In general, we recommend starting with the default streaming executor, because it scales significantly better than in-memory. The streaming executor includes several configuration options, which can be provided with the executor_options key when constructing the GPUEngine:

engine = pl.GPUEngine(
    executor="streaming",  # the default
    executor_options={
        "max_rows_per_partition": 500_000,
    }
)

You can configure the default value for configuration options through environment variables with the prefix CUDF_POLARS__EXECUTOR__{option_name}. For example, the environment variable CUDF_POLARS__EXECUTOR__MAX_ROWS_PER_PARTITION will set the default max_rows_per_partition to use if it isn’t overridden through executor_options.

For boolean options, like rapidsmpf_spill, the values {"1", "true", "yes", "y"} are considered True and {"0", "false", "no", "n"} are considered False.

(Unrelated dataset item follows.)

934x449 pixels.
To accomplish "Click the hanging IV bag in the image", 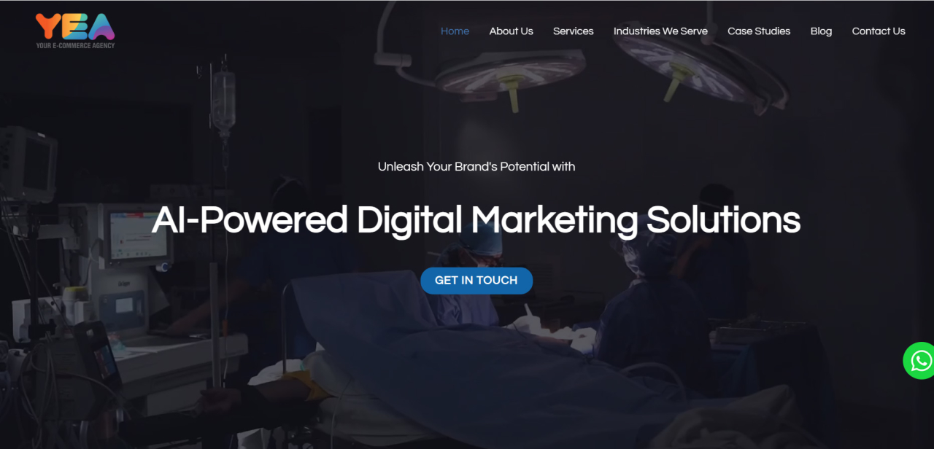I will coord(223,100).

See Configuration Reference for a full list of options, and Streaming Execution for more on the streaming executor, including multi-GPU execution.

Parquet Reader Options#

Reading large parquet files can use a large amount of memory, especially when the files are compressed. This may lead to out of memory errors for some workflows. To mitigate this, the “chunked” parquet reader may be selected. When enabled, parquet files are read in chunks, limiting the peak memory usage at the cost of a small drop in performance.

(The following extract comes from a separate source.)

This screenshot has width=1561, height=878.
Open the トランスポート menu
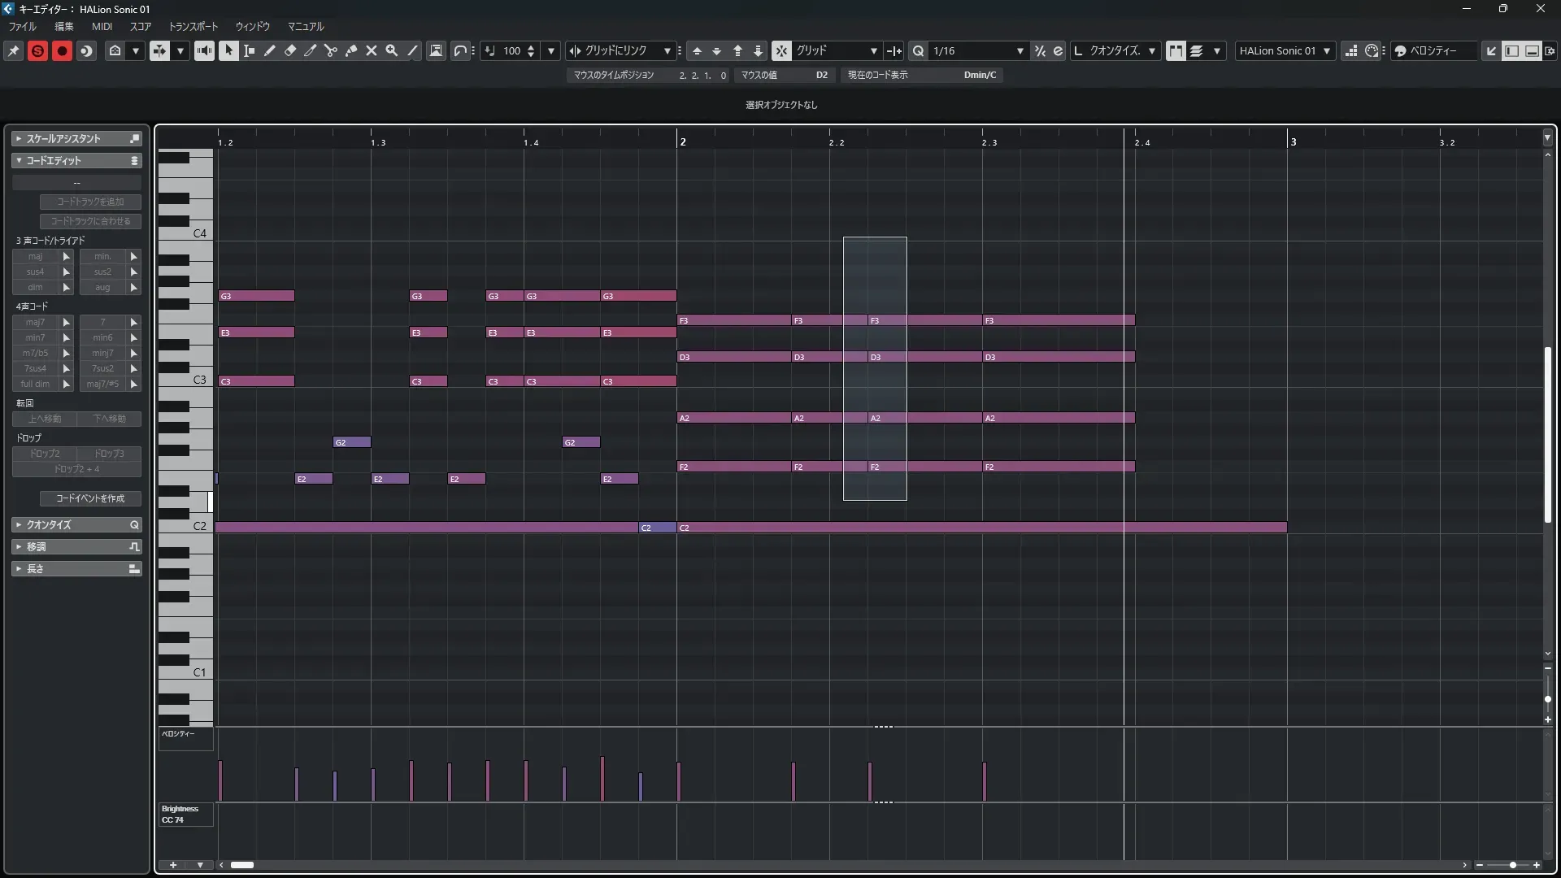(x=193, y=26)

To configure the parquet reader, we provide a dictionary of options to the parquet_options keyword of the GPUEngine object. Valid keys and values are:

  • chunked indicates that chunked parquet reading is to be used. By default, chunked reading is turned on.

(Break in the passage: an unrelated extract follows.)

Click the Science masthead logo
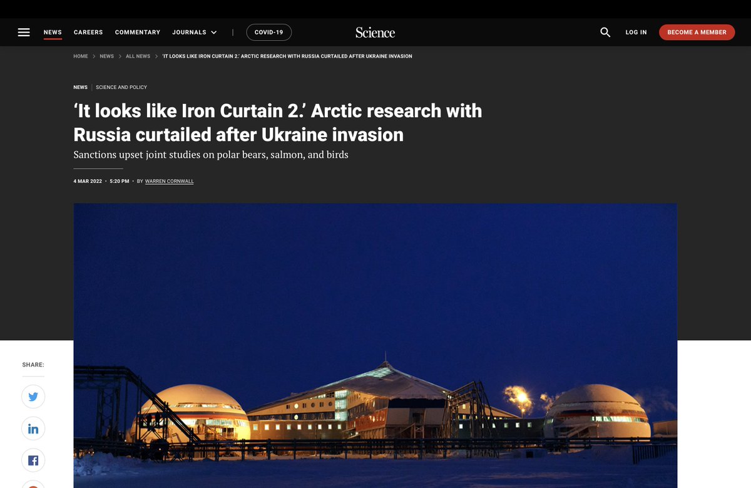Viewport: 751px width, 488px height. pos(375,32)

  • chunk_read_limit controls the maximum size per chunk. By default, the maximum chunk size is unlimited.

  • pass_read_limit controls the maximum memory used for decompression. The default pass read limit is 16GiB.

For example, to select the chunked reader with custom values for pass_read_limit and chunk_read_limit:

engine = GPUEngine(
    parquet_options={
        'chunked': True,
        'chunk_read_limit': int(1e9),
        'pass_read_limit': int(4e9)
    }
)
result = query.collect(engine=engine)

Note that passing chunked: False disables chunked reading entirely, and thus chunk_read_limit and pass_read_limit will have no effect.

You can configure the default value for configuration options through environment variables with the prefix CUDF_POLARS__PARQUET_OPTIONS__{option_name}. For example, the environment variable CUDF_POLARS__PARQUET_OPTIONS__CHUNKED=0 will set the default chunked to False.

Disabling CUDA Managed Memory#

By default the in-memory executor will use CUDA managed memory with RMM’s pool allocator. On systems that don’t support managed memory, a non-managed asynchronous pool allocator is used. Managed memory can be turned off by setting POLARS_GPU_ENABLE_CUDA_MANAGED_MEMORY to 0. System requirements for managed memory can be found here.